At Blue Magic Netherlands, Aeronamic showed how high-speed components are converging with electrification, design, and energy systems.

Published on January 13, 2026

Business development manager Patrick Haagmans, Aeronamic, at Blue Magic Netherlands. © Nadia ten Wolde

Business development manager Patrick Haagmans, Aeronamic, at Blue Magic Netherlands. © Nadia ten Wolde

Bart, co-founder of Media52 and Professor of Journalism oversees IO+, events, and Laio. A journalist at heart, he keeps writing as many stories as possible.

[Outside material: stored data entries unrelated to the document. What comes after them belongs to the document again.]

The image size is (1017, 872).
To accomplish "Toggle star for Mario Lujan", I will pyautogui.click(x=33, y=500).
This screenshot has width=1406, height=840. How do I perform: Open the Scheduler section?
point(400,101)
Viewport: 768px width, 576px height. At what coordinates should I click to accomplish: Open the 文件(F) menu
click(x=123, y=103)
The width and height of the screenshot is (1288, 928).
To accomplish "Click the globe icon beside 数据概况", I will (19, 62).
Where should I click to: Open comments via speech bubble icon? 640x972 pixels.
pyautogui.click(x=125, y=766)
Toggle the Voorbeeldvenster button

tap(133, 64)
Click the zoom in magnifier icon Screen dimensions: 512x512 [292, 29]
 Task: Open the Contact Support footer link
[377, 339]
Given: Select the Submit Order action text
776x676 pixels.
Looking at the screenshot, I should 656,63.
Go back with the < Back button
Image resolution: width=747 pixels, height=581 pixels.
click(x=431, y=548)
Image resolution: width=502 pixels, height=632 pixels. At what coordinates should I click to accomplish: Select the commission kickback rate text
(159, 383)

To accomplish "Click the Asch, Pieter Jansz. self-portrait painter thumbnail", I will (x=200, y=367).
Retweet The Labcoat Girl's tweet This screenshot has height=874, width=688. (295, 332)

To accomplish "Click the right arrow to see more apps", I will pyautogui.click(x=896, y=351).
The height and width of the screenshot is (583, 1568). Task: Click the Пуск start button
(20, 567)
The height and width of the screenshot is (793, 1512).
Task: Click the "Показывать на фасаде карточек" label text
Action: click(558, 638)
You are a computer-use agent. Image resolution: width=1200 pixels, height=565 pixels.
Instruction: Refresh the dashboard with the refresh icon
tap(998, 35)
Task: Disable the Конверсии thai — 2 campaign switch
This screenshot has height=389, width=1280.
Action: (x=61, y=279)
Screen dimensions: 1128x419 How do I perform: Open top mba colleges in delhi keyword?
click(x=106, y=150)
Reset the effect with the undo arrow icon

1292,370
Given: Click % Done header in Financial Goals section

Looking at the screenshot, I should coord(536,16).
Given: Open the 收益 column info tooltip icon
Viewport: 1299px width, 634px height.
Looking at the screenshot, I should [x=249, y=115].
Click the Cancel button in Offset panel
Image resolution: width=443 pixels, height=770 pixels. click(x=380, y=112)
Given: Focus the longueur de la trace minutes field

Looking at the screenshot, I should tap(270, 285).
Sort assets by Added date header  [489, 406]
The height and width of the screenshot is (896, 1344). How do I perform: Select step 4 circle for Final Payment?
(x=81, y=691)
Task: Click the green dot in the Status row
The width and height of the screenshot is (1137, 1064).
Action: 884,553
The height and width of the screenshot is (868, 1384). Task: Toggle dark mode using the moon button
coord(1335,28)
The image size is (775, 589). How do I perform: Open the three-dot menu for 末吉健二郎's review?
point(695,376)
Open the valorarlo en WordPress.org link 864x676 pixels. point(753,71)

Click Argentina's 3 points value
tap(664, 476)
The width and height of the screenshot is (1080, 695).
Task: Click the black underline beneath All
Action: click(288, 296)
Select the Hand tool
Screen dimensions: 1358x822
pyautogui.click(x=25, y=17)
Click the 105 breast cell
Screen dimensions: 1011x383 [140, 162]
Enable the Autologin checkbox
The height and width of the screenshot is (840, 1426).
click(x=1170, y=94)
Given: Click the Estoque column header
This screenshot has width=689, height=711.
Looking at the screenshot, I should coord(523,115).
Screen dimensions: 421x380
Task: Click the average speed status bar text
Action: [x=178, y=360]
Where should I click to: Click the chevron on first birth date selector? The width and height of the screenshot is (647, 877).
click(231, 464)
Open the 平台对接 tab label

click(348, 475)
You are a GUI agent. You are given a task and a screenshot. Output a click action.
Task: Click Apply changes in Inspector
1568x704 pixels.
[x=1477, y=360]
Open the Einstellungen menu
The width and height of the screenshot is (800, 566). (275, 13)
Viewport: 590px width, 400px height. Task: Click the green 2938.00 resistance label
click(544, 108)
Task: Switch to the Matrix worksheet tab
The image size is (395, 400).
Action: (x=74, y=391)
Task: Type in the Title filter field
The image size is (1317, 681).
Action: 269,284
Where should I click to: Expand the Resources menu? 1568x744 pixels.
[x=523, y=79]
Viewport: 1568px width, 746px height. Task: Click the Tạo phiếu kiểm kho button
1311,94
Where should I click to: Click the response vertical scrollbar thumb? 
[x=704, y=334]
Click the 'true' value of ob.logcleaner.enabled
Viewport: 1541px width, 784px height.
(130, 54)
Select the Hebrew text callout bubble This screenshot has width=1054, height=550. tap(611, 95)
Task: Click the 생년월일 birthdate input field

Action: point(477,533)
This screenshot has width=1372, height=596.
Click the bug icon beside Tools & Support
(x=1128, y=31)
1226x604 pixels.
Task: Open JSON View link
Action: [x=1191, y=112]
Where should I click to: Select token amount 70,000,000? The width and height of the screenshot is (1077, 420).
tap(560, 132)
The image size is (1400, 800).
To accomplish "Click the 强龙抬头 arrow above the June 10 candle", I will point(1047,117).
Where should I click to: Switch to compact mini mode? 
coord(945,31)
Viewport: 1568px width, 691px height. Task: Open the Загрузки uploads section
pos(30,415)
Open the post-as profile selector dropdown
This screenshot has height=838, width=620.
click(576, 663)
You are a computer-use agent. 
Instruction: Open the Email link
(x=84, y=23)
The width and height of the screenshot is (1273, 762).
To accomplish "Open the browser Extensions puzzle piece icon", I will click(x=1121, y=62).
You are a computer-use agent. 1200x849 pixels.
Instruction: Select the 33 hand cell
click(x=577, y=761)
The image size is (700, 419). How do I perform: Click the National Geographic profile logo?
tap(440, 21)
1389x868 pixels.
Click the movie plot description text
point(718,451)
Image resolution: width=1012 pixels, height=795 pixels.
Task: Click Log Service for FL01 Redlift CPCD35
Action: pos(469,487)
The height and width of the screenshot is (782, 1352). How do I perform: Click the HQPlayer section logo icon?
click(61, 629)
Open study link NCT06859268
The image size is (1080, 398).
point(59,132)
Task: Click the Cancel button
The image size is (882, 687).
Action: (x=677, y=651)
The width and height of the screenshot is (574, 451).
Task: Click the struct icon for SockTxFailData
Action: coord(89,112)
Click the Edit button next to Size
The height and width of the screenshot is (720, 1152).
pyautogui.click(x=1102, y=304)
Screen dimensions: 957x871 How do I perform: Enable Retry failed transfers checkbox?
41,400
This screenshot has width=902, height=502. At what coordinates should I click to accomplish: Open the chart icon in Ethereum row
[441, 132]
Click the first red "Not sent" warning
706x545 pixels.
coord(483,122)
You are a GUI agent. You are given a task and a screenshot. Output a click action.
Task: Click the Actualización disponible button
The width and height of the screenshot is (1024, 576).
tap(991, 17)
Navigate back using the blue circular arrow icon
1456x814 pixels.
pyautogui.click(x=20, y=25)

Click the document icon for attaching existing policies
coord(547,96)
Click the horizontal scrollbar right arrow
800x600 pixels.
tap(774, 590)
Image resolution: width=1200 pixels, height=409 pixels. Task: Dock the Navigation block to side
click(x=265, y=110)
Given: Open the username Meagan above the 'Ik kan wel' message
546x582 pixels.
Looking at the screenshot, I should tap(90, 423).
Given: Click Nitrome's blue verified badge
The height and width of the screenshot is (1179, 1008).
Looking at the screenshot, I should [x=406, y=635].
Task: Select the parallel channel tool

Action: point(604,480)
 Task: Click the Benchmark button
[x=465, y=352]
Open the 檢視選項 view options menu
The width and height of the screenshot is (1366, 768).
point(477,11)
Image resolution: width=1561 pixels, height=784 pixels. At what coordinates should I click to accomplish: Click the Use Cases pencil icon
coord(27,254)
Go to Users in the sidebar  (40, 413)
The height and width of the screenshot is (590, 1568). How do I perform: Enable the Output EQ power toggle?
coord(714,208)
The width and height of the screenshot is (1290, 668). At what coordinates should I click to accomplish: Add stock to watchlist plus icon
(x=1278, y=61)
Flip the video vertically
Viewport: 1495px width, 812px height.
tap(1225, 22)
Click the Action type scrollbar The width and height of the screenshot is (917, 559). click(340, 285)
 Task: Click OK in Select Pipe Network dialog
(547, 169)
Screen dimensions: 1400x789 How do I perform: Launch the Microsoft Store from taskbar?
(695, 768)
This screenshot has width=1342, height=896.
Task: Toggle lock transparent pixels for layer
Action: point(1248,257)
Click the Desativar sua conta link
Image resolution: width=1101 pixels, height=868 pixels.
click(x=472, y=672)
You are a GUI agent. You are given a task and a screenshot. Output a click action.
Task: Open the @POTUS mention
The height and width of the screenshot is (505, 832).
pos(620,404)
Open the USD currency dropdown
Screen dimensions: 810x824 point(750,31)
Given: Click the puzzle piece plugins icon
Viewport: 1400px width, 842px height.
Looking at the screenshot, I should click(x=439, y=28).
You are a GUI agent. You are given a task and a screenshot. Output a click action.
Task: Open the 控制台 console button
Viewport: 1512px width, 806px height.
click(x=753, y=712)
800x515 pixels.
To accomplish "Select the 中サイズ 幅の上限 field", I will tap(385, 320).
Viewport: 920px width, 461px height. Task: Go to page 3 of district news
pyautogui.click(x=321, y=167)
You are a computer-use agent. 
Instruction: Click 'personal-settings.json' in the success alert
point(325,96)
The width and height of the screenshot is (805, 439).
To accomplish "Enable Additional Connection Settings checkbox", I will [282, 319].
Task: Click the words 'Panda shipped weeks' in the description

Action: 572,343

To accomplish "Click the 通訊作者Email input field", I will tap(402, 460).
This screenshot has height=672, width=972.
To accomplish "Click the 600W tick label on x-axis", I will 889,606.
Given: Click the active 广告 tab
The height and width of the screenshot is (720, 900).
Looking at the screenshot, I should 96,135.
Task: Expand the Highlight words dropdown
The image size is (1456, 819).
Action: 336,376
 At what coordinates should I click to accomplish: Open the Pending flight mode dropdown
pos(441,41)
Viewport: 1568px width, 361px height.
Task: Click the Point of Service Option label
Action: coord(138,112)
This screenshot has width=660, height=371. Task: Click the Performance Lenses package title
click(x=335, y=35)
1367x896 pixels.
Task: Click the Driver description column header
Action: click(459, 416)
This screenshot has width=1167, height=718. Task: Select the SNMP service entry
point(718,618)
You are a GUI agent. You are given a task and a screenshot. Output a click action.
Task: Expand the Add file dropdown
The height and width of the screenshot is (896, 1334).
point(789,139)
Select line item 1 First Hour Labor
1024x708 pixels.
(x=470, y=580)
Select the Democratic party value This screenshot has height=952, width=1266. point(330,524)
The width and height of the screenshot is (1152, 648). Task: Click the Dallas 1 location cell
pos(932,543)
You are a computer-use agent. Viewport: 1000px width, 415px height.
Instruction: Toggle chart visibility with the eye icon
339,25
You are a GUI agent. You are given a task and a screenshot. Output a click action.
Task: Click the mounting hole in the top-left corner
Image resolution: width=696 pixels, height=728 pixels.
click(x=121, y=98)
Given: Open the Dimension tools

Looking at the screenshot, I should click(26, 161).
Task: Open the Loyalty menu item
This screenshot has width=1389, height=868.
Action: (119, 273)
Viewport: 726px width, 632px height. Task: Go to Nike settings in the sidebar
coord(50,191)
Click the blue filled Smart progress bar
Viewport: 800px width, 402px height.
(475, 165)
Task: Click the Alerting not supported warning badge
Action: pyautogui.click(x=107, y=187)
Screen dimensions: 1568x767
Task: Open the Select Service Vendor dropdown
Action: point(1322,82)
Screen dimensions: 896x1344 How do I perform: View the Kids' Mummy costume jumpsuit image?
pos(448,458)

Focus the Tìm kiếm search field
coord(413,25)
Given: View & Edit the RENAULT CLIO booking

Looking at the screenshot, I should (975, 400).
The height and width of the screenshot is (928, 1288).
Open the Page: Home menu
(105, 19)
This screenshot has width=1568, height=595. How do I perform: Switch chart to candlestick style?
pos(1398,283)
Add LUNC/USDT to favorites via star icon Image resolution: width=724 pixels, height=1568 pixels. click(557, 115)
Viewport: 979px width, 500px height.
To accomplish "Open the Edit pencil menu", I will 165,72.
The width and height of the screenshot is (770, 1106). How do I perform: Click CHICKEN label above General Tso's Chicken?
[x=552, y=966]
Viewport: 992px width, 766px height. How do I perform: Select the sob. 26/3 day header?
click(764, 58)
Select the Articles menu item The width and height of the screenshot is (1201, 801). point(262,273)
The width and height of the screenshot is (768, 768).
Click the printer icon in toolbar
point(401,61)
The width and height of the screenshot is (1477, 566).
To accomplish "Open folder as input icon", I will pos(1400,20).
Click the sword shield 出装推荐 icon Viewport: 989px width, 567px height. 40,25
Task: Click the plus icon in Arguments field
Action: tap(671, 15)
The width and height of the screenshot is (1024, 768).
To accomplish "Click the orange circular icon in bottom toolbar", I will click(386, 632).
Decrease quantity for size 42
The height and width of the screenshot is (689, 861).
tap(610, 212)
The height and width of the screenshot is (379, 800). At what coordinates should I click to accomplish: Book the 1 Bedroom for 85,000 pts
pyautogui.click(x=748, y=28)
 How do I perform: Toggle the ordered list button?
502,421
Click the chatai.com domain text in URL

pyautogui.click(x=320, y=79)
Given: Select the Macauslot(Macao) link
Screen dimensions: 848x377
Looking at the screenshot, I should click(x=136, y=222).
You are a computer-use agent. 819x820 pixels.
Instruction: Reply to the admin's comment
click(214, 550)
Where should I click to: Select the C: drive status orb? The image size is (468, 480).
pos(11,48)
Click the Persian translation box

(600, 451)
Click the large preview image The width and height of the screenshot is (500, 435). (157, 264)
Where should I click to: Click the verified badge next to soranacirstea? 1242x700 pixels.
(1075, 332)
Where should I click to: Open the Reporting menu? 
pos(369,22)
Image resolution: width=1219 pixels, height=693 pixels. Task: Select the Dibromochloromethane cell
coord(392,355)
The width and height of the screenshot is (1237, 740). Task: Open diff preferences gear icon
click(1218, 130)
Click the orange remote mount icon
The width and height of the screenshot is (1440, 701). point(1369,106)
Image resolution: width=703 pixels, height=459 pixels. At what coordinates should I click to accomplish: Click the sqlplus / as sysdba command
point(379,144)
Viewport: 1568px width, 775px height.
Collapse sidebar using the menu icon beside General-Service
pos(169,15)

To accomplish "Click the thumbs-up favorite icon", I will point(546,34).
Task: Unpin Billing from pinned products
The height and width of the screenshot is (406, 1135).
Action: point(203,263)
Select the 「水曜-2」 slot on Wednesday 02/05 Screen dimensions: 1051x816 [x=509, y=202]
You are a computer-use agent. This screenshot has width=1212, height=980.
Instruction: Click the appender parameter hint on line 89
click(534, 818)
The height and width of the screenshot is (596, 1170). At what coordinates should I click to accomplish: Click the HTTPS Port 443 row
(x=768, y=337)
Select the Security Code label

At first glance, Aeronamic may not appear to be a typical startup story. Founded in 1988 and deeply embedded in the global aerospace supply chain, the Dutch company has long been a quiet force behind some of the world’s most advanced aircraft systems. Yet at Blue Magic Netherlands, business development manager Patrick Haagmans made clear that Aeronamic is in a period of transformation and that electrification, ultra-compact compressors, and new partnerships may define its next chapter.

“We’re a privately owned Dutch aerospace company,” Haagmans began, “focused on high-speed components and products.” With around 250 employees and facilities in Almelo, Woensdrecht, and Sibiu (Romania), Aeronamic operates at the intersection of design, production, testing, and maintenance. Its customers include some of the biggest names in aerospace: Lockheed Martin, Collins Aerospace, Honeywell, Safran, and Pratt & Whitney. But what makes the company particularly relevant today is not just who it supplies, but how it is repositioning itself for a changing aerospace landscape.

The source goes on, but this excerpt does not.